Cuba has registered four vaccine candidates against Covid-19 that are currently on clinical trials, after Mambisa and Abdala, developed by the Genetic Engineering and Biotechnology Center (CIGB), were authorized for this phase of the study.
According to information released on social networks, the regulatory entity of Medicines, Equipment and Medical Devices authorized the start of clinical trials on those two vaccine candidates.
The former, called Mambisa (CIGB 669), will be administered nasally; while the latter, named Abdala (CIGB 66), will be injected.
CIGB 669 explores the nasal route and constitutes a subunit vaccine that uses the AgnHB protein as an antigen, with the ability to stimulate the immune response at the mucosal level, the first barrier against a pathogen and in systemic behaviors.

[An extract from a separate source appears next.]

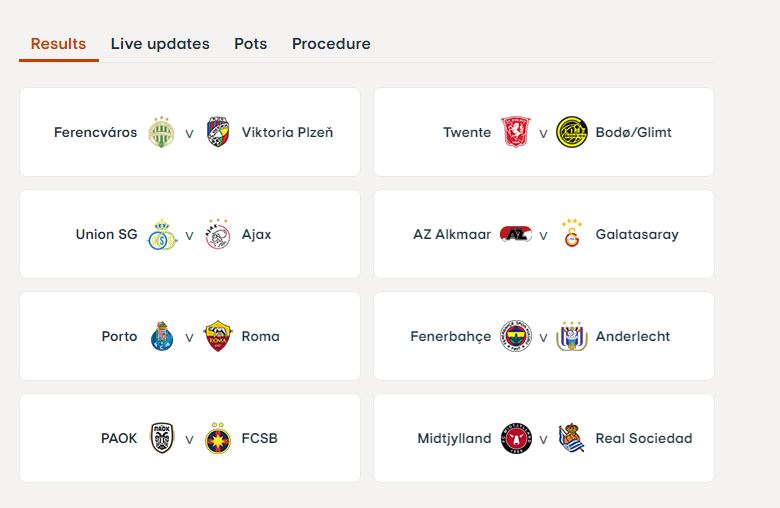Click the Porto club crest
The height and width of the screenshot is (508, 780).
pyautogui.click(x=162, y=337)
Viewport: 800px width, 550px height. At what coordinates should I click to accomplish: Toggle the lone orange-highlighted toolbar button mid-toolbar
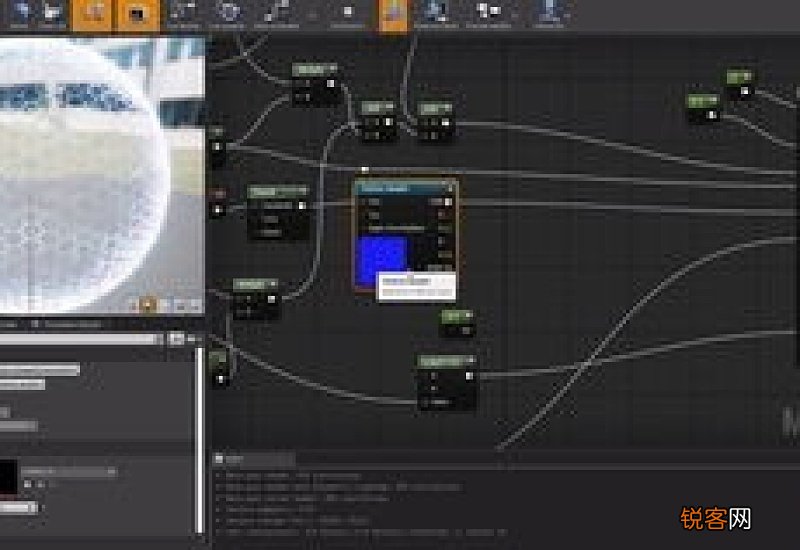[393, 14]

It was named Mambisa, as a tribute to the women who fought in the wars for independence in the second half of the 19th century.
The second of those vaccine candidates and the fourth from Cuba uses yeast as a receptor binding domain protein and alumina as an adjuvant, scientists explained.

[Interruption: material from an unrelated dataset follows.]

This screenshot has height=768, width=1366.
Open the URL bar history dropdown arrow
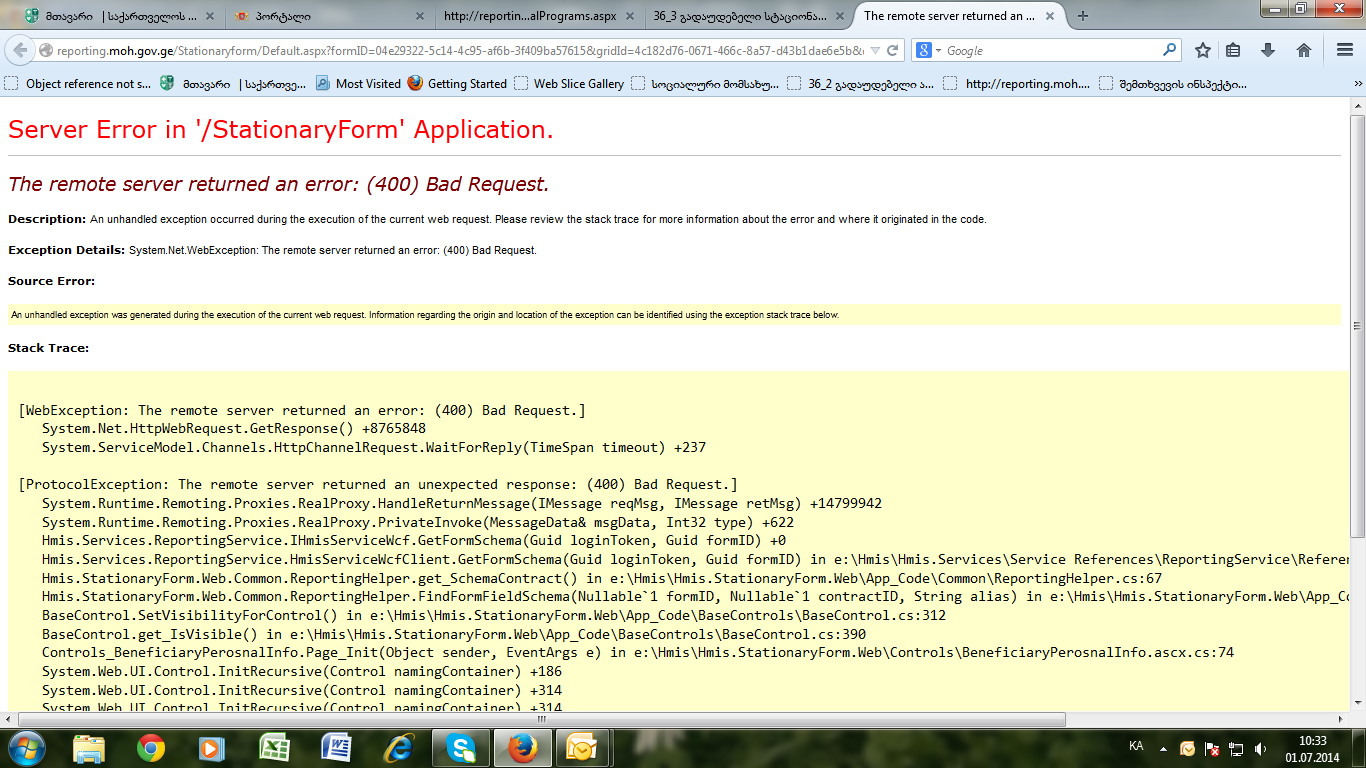coord(875,51)
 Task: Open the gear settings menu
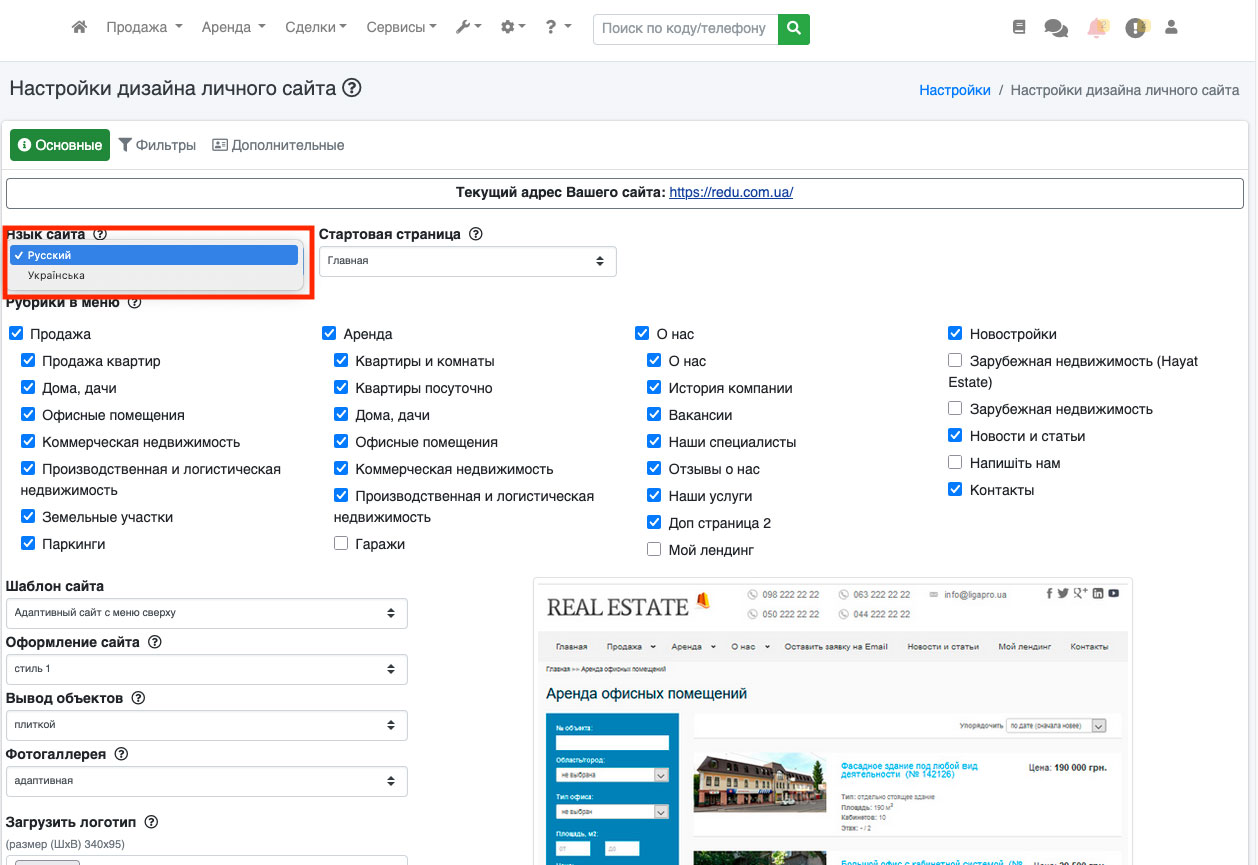click(x=513, y=28)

Named Abdala, in honor of the first dramatic poem written by the Cuban intellectual Jose Marti (1869), the study will aim to assess the vaccine’s safety in a first stage.
On administering Abdala, experts aim to examine its safety, and the immune response capacity using a larger group of volunteers.
Cuba was the first country in Latin America and the Caribbean, and the 30th worldwide, to receive authorization to begin clinical trials on a vaccine candidate against Covid-19, called Soberana 01, in August.
in early November, the World Health Organization (WHO) included a second Cuban vaccine candidate (Soberana 02) on the official site of projects on clinical trials against the disease.
Both candidates, developed by the Finlay Vaccine Institute, are on the list of 47 registered vaccine candidates worldwide and are moving positively in human clinical trials.
In parallel, the CIGB was working on these other two projects against the new coronavirus.